Analysis summaries, actor details, and coverage mappings were LLM-classified and may contain errors.
This is a legislative bill that establishes a commission with mandatory requirements, including specific composition, meeting frequency, reporting obligations, and timelines. The language uses binding terms like 'shall' throughout to create legal obligations.
The document has minimal to good coverage of approximately 8-10 subdomains, with strongest focus on unfair discrimination (1.1), unequal performance (1.3), governance failure (6.5), and lack of transparency (7.4). Coverage is concentrated in discrimination/bias risks, governance structures, and AI system limitations, reflecting the commission's mandate to study automated decision systems and their impacts on human welfare.
This document primarily governs Public Administration excluding National Security, as it establishes oversight of automated decision systems used by Massachusetts government agencies. It also has good coverage of Health Care and Social Assistance, and National Security sectors through explicit inclusion of relevant agencies and departments in the commission structure.
The document covers multiple AI lifecycle stages with primary focus on Deploy and Operate and Monitor stages. It addresses validation/testing (Verify and Validate), procurement and implementation (Deploy), and ongoing evaluation and monitoring (Operate and Monitor). The document also touches on Plan and Design through examination of procurement policies and principles.
The document explicitly mentions automated decision systems, algorithms, and artificial intelligence. It does not specifically mention frontier AI, general purpose AI, foundation models, generative AI, predictive AI, open-weight models, or compute thresholds. The focus is on automated decision systems broadly defined.
Massachusetts Legislature (implied by bill format)

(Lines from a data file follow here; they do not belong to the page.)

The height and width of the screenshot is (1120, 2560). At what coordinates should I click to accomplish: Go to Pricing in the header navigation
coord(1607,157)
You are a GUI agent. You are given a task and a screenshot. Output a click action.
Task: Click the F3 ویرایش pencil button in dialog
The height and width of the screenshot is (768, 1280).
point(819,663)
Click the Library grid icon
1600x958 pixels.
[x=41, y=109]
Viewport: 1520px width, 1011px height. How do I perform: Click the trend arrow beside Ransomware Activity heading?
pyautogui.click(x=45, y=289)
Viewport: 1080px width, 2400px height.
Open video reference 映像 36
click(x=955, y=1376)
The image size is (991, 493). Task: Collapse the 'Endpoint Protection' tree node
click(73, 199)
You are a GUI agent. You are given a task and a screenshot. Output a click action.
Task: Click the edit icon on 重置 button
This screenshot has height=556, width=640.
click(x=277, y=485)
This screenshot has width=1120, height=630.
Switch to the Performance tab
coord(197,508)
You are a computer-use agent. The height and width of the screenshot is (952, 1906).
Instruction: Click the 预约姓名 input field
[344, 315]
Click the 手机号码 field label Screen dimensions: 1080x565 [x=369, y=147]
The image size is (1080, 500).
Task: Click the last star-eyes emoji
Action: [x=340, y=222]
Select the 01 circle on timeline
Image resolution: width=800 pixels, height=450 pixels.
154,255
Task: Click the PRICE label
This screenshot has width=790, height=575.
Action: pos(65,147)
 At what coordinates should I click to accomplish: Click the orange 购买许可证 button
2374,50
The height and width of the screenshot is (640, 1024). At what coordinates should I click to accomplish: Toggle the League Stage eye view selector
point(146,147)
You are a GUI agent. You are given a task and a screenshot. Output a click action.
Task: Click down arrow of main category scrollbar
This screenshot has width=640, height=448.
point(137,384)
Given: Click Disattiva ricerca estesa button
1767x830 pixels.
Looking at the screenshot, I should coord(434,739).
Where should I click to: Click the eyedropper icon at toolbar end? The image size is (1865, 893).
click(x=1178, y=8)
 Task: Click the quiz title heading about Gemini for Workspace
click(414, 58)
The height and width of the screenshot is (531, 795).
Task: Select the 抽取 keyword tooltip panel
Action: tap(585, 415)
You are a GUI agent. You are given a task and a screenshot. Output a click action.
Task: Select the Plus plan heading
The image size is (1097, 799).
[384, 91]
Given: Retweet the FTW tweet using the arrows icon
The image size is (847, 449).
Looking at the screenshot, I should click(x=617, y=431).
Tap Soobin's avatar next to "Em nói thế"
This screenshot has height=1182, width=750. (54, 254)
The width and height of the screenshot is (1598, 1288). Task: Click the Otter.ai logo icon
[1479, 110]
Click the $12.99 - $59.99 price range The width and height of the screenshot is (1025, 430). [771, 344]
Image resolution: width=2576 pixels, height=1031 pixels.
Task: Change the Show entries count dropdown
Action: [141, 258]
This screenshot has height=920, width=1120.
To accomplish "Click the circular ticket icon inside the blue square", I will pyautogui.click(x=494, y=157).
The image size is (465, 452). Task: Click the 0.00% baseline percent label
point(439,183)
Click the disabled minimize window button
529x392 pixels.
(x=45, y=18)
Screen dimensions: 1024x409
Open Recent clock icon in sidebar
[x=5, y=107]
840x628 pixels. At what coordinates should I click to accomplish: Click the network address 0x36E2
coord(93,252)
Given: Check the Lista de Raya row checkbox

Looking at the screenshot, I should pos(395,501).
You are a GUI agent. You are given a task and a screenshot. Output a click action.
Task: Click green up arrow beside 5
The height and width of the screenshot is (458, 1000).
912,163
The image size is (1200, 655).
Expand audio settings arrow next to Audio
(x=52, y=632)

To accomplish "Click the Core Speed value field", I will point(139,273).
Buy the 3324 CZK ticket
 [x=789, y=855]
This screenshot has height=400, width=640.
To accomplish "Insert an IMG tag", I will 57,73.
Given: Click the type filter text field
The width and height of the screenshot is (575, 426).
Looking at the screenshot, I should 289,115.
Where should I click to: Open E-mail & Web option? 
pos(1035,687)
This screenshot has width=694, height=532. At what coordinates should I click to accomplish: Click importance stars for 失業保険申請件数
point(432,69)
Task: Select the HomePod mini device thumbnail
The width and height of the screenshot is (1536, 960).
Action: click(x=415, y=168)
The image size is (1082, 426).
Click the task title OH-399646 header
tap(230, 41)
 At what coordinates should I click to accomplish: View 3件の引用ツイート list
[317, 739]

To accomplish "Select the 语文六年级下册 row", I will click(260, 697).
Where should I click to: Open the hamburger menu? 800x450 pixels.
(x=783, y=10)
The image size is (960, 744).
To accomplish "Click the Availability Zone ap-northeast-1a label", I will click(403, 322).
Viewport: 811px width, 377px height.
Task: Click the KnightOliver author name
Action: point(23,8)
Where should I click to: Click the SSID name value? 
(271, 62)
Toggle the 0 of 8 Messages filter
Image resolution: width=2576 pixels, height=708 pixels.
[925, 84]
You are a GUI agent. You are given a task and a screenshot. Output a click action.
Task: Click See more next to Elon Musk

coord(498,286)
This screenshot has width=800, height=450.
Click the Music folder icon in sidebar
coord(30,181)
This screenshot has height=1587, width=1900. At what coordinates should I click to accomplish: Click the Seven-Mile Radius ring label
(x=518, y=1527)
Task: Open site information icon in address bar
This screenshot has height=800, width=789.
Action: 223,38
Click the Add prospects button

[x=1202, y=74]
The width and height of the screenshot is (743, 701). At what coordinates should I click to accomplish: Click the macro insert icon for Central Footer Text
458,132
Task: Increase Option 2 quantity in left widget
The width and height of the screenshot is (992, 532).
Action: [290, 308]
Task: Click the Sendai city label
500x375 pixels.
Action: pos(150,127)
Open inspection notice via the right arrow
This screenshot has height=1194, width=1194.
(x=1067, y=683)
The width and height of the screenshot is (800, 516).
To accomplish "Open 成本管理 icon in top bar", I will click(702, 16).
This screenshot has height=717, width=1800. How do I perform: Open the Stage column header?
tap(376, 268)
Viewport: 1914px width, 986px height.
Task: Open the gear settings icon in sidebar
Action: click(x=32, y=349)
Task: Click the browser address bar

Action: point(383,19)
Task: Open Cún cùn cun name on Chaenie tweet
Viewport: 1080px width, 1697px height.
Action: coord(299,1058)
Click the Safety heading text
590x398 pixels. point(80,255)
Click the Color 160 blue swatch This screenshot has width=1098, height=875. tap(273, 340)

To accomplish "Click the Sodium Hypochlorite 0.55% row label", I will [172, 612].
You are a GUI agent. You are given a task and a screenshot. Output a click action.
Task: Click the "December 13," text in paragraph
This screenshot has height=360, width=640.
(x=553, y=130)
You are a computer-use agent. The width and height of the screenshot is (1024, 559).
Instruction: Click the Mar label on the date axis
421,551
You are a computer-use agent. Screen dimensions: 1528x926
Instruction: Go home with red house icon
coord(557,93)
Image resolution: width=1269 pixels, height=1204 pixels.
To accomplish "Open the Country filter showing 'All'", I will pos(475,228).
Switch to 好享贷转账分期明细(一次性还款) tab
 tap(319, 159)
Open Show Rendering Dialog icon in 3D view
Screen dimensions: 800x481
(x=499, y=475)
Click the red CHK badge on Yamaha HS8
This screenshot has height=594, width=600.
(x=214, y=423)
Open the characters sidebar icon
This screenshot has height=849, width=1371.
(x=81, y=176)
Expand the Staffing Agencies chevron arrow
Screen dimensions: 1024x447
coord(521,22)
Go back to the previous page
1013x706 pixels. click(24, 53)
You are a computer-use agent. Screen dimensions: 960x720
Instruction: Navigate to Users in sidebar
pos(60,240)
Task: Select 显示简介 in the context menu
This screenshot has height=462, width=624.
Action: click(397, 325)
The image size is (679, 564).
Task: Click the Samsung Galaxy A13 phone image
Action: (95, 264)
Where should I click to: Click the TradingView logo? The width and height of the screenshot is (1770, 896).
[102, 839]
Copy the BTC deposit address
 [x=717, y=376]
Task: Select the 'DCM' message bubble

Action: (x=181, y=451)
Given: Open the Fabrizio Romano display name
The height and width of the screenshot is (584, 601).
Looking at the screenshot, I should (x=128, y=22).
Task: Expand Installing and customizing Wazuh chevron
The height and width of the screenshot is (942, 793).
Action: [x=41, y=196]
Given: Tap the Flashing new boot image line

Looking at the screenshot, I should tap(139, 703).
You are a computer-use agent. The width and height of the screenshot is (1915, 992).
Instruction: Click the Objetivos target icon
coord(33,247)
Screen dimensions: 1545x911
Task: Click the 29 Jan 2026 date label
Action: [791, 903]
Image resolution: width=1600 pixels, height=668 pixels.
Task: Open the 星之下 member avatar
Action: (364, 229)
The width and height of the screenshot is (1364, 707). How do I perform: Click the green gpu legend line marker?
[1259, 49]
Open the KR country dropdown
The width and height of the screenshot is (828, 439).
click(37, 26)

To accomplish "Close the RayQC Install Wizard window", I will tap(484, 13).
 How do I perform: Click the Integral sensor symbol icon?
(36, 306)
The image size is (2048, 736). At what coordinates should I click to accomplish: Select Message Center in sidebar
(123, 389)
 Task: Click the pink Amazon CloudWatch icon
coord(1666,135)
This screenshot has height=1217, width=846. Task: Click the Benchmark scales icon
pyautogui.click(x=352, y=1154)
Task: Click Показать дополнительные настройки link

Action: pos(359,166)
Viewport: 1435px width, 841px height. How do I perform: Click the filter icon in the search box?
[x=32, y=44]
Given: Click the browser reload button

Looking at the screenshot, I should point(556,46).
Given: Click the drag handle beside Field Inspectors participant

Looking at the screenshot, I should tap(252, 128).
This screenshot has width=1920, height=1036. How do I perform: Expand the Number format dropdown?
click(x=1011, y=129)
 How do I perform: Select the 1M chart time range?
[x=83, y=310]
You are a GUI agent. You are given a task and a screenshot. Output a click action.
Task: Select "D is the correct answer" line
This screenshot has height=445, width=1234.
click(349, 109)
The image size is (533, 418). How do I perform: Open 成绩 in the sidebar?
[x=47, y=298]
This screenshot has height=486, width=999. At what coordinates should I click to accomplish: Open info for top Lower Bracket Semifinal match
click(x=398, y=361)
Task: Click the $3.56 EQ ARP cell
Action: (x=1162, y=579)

This is a legislative bill (H.64) being proposed to the Massachusetts General Laws, indicating it was proposed by members of the Massachusetts Legislature, though specific sponsors are not named in the document text provided.
Secretary of Technology Services and Security (commission chair), Massachusetts Legislature, Governor
The commission is established within the executive office of technology services and security, with the secretary serving as chair. The commission reports to the governor and legislature, who would be responsible for acting on recommendations and enforcing any subsequent regulations.
The Commission on Automated Decision Systems (composed of multiple government officials, academics, civil rights representatives, and technology experts)
The bill establishes a commission specifically tasked with monitoring, studying, and evaluating the use of automated decision systems by Massachusetts government offices. The commission has extensive monitoring responsibilities including surveys, consultations, examinations, and annual reporting.
Commonwealth of Massachusetts offices, agencies, constitutional offices, departments, boards, commissions, bureaus, divisions, and authorities
The bill targets government entities within Massachusetts that use automated decision systems. The definition section explicitly defines 'Commonwealth of Massachusetts or Massachusetts office' as the entities whose AI use will be studied and potentially regulated.